Luba Mason



by Susan Hasho


Luba Mason told a very human story at The Green Room 42 Wednesday night (July 10). She opened the show with the song “On Broadway” (Lieber/Stoller) and described her painful beginnings as a performer with the American Dance Machine. She talked about her early experience as a young actress of Czechoslovakian background struggling to deal with her height (5’10”), overweight and unusual Slovakian name. She thought changing her name to Kim Freshwater, (Luba uses a flip pad to illustrate each change of name) would help her career along.

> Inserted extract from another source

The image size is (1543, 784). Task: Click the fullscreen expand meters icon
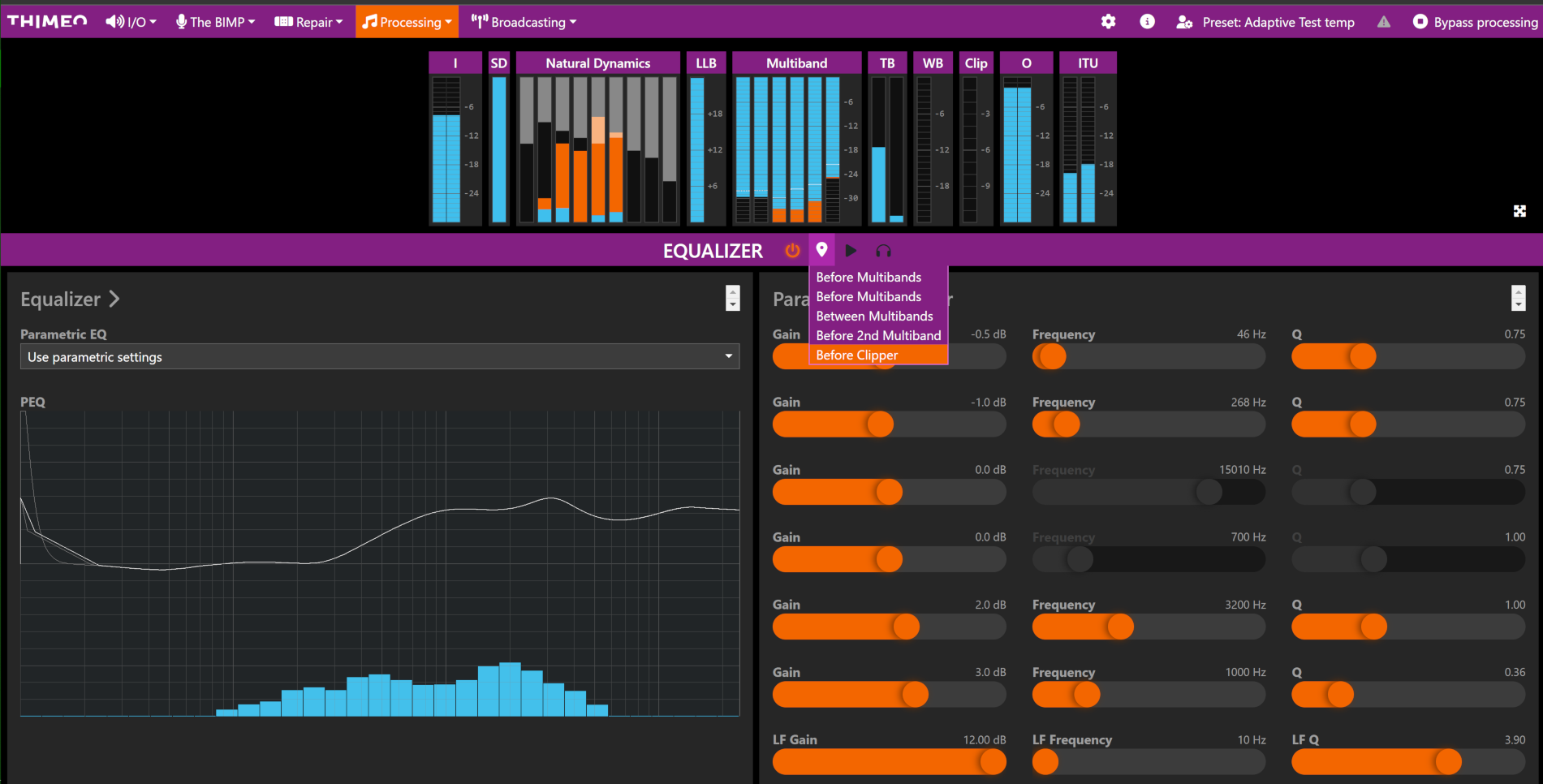tap(1519, 211)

She performed two of her audition songs “I Love a Piano” (Irving Berlin) and “Raunchy” (Schmidt/Jones). Struggling to find who she was and very determined to have a career as a performer, she auditioned for the chorus in her favorite show Dreamgirls because she had seen that there was one white girl in the cast and loved the show so much, she was willing to stick her neck out. Luba and her musical director Billy Stritch teamed up for a gorgeous duet of “When I First Saw You” from Dreamgirls.

Her first breakout role was as Hedy LaRue in How to Succeed in Business Without Really Trying. After her audition, the director Des McAnuff, told her agent he had cast the role but the actress was pregnant. Several months and several phone calls later, Luba ended up doing the role in California and continued right to Broadway. She sang her song “Love from a Heart of Gold” from the show—again with Stritch. Her voice has the ability to change timbre, octave and even characteristics depending on her character. It’s almost as if her voice changes costumes, it can be that total and that supple.



She fell in love and got married: “I Need to Be in Love” (Carpenter/Bettis/Hammond). Then sometime later Broadway again became a possibility. She was cast in Paul Simon’s show Capeman which ran for a month. At this point in the evening, Luba broached the subject of her husband’s abuse—physical and emotional. The subject came up quietly; the extent and duration of his violence unfolded slowly. She was married for 7 years. But she was the daughter of a violent woman; one could think that violence was what came with love. She shared so simply that she drew the audience in close, closer still with the song “Someone Like You” (Wildhorn/Bricusse) from the Broadway show, Jekyll and Hyde in which she starred. …The past is holding me; Keeping life at bay. I wander lost in yesterday; Wanting to fly; But scared to try. But if someone like you Found someone like me Then suddenly Nothing would ever be the same; My heart would take wing; And I’d feel so alive! If someone like you Found me!

She found a brilliant way to share a deeply painful personal experience with both truth and simplicity.

She had the good fortune of working with Michael Friedman in his show Pretty Filthy. Her character, porn star Georgina Congress sings “Beautiful” as an ode to being a porn star. Her performance of it on Wednesday had just the right twist of sweet sincerity and dark humor that Luba Mason can totally create.

Closing the evening with “All That Jazz, ” a song she sang on Broadway in Chicago, was followed by an encore from The Band’s Visit, “Haled’s Song About Love” (Yazbek), creating a beautiful hypnotic moment in time, filled with the sensual experience of attraction.

Billy Stritch (Musical Director/Accompanist) was very much a part of the evening creating a seamless background not only as a pianist, but vocalist as well. He can shine, support and thrill all at once.

No regrets if you were not at this show, as Luba Mason will be appearing at Feinstein’s/54 Below on December 3, 2019.